From one of the most original voices in imaginative fiction comes a stunning novel of suspense and speculation, as a scientist seeking to uncover the mystery of human consciousness finds himself in a desperate search for immortality. Dr. Jonathan Briggs is a gifted neuroscientist researching the existence of the human soul. Working at one of the world’s top facilities, he has access to the latest technology. He also has the enthusiastic support of his lover, Alynn Reed, who made her fortune as a creator of virtual reality games that have broken every barrier. Alynn believes in reincarnation, which Jonathan scoffs at—until he begins to note strange anomalies in his research. Then Jonathan’s life is suddenly, shockingly turned upside down. No longer the dispassionate scientist, he begins a fevered, reckless effort to go beyond belief to proof. Ridiculed by his colleagues and the tabloid media, hounded by the police, Jonathan finds himself in a frenzied race against time, memory, and his own mortality. As he journeys deeper into the labyrinth of the human psyche, he moves nearer the place where past and future intersect, identities mingle, and death is the beginning of the most amazing adventure of all.
Author

Michael Paul Kube-McDowell's earliest science fiction stories began appearing in magazines such as Amazing, Asimov's, and Analog in 1979. His 1985 debut novel Emprise, the first volume of the Trigon Disunity future history, was nominated for the Philip K. Dick Award. The Quiet Pools, published as a Bantam hardcover in 1990, was a Hugo Award nominee.
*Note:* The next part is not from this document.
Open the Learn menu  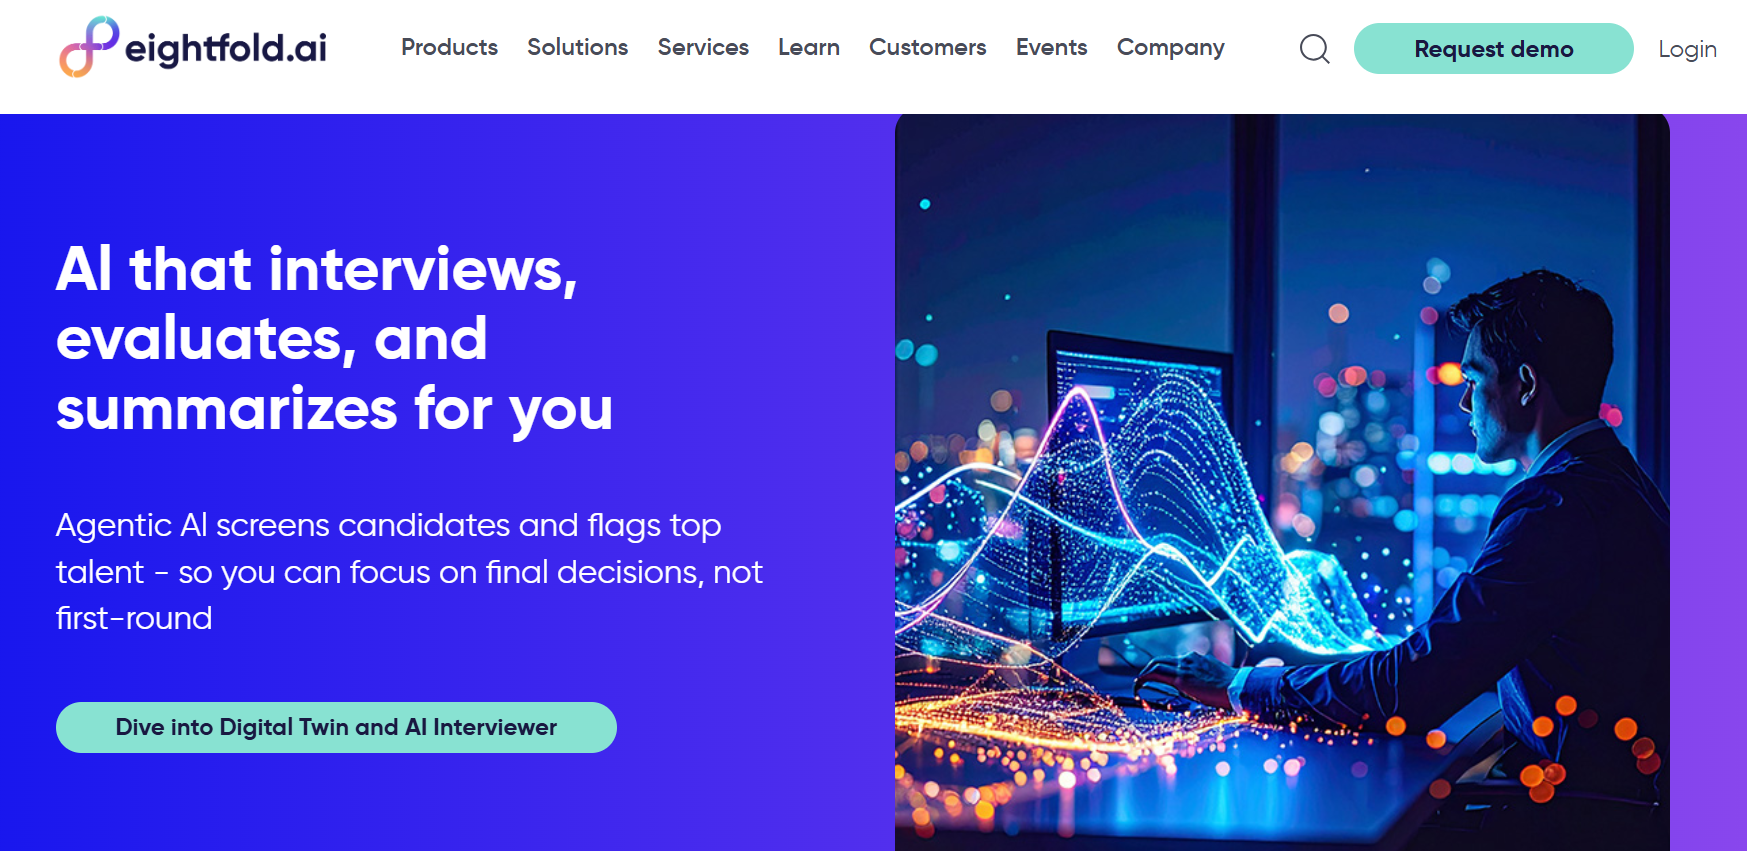[x=808, y=47]
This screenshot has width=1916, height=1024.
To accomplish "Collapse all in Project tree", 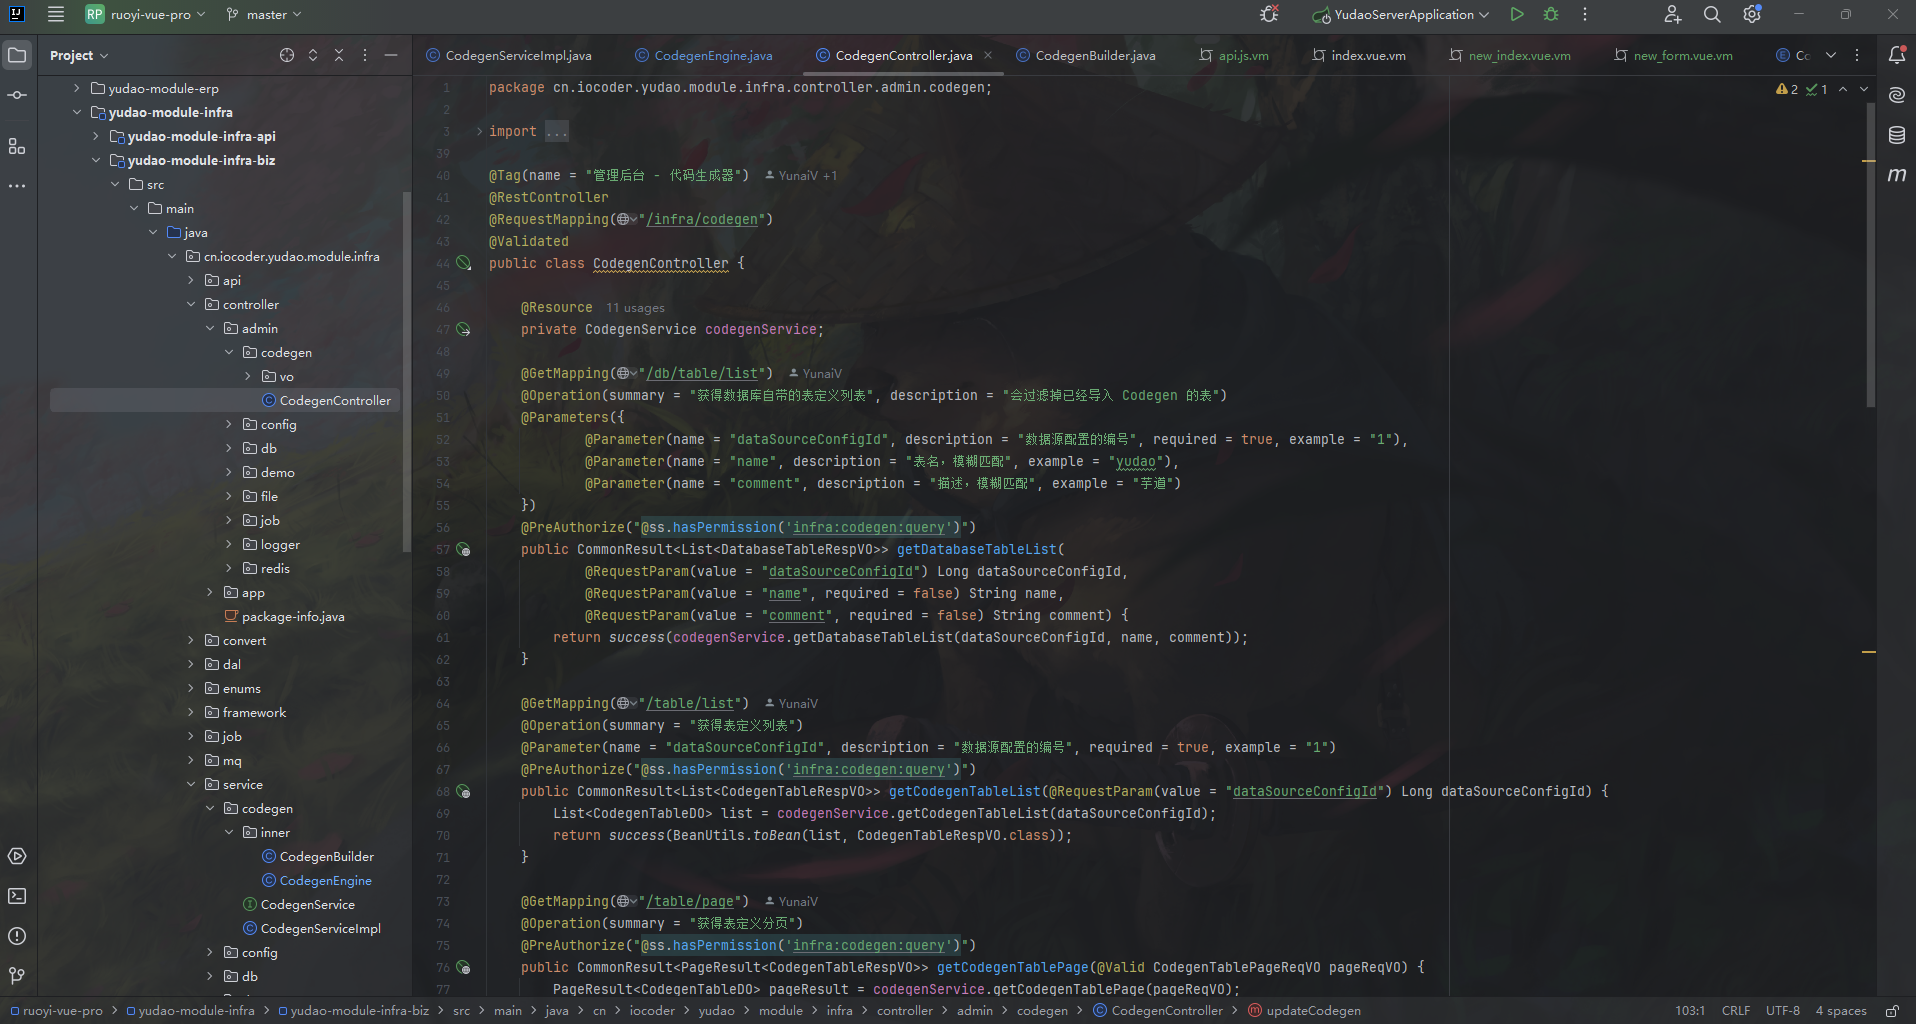I will pos(339,55).
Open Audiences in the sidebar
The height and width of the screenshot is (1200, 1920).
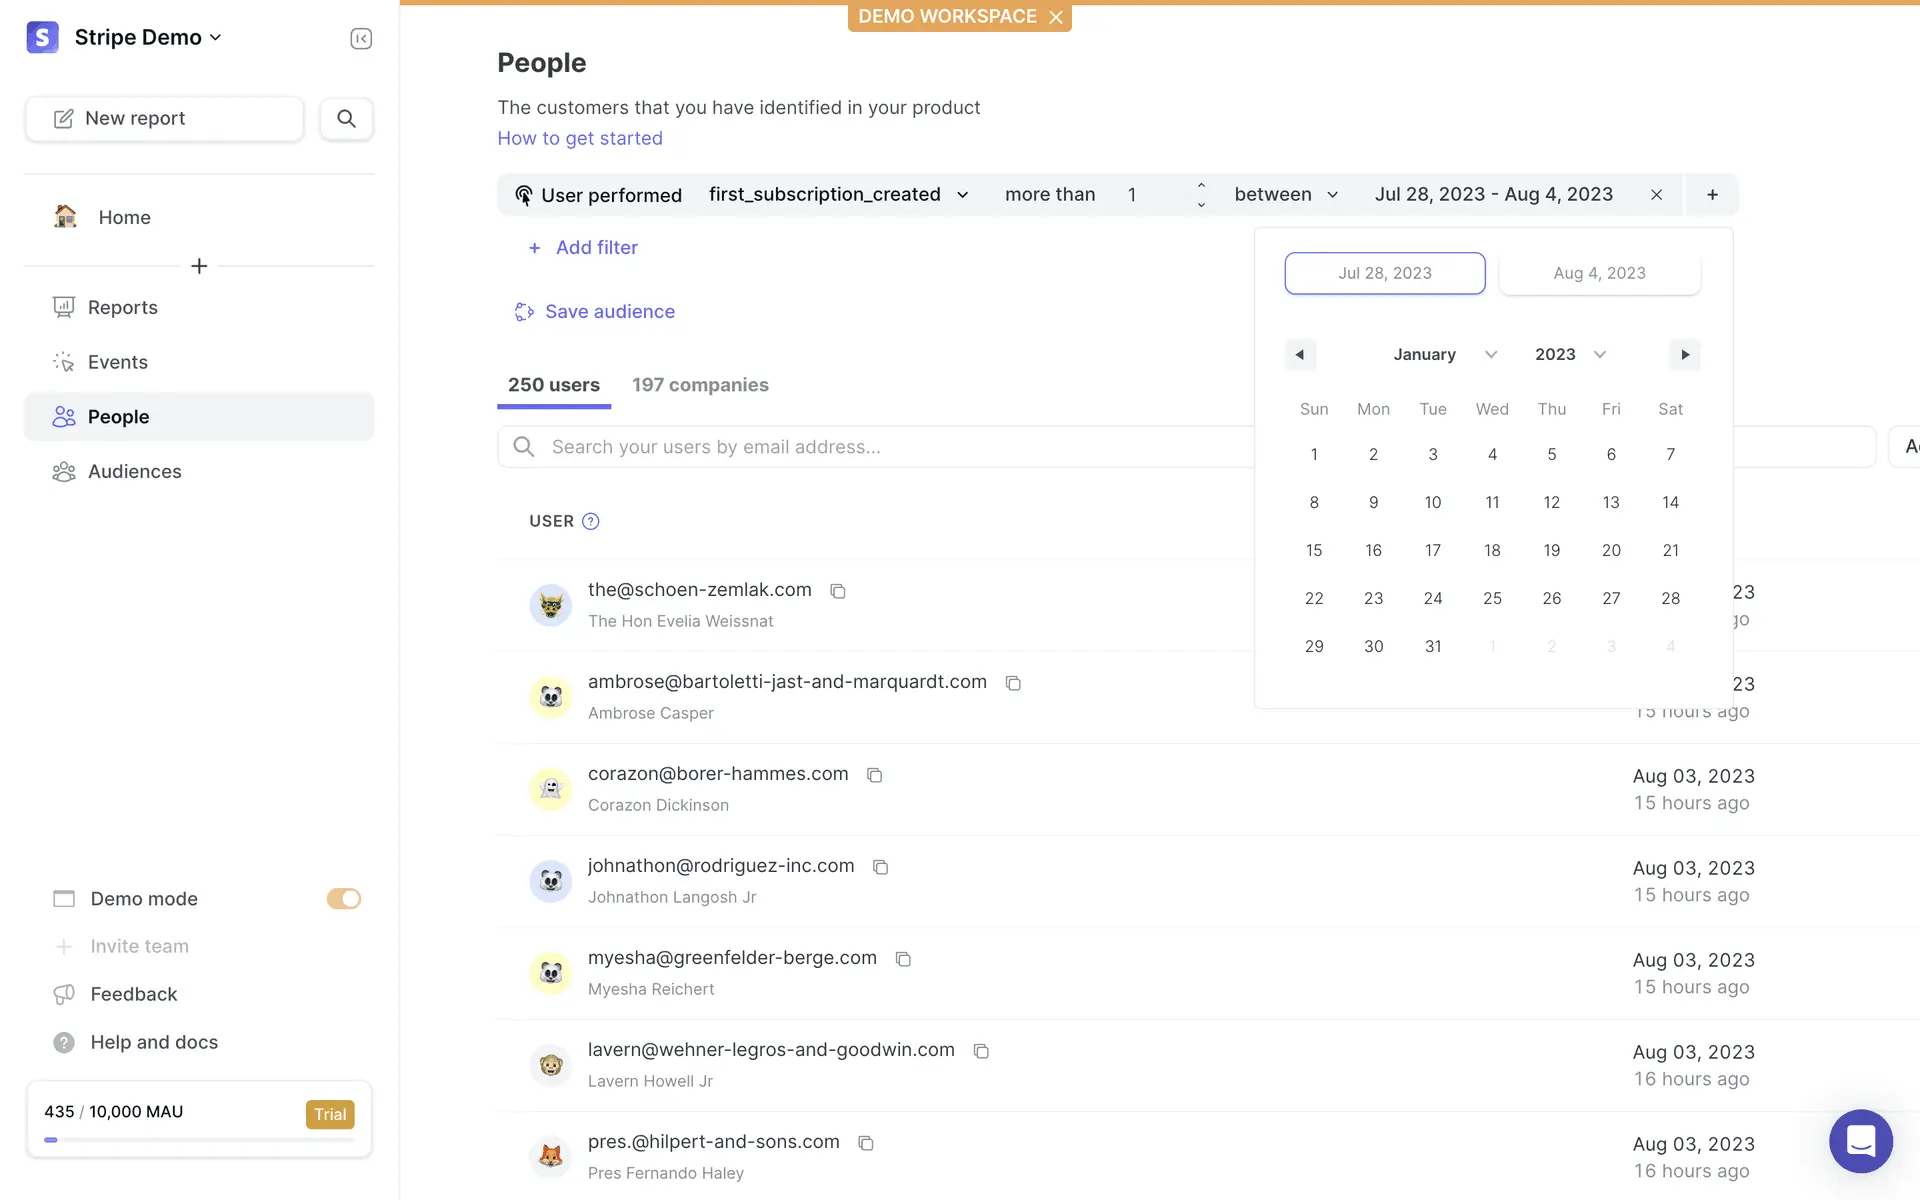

In addition to his solo novels, Kube-McDowell has collaborated with Sir Arthur C. Clarke (The Trigger) and Isaac Asimov (for the YA series Robot City. He also wrote the popular Black Fleet Crisis trilogy for the Star Wars Expanded Universe; all three volumes were New York Times bestsellers. A former middle school science teacher, Kube-McDowell has written about science and technology for a variety of periodicals, on topics ranging from gnotobiology to ultralights to spaceflight. He covered the launch of STS-4 for The South Bend Tribune. Kube-McDowell has attended more than 80 SF fan conventions, and met his wife Gwen (then an artist) in a con huckster room. They both were later members of the Pegasus Award-winning electric filk ensemble The Black Book Band, which performed at cons in the Midwest in the 1990s and released the live album First Contact (Dodeka Records).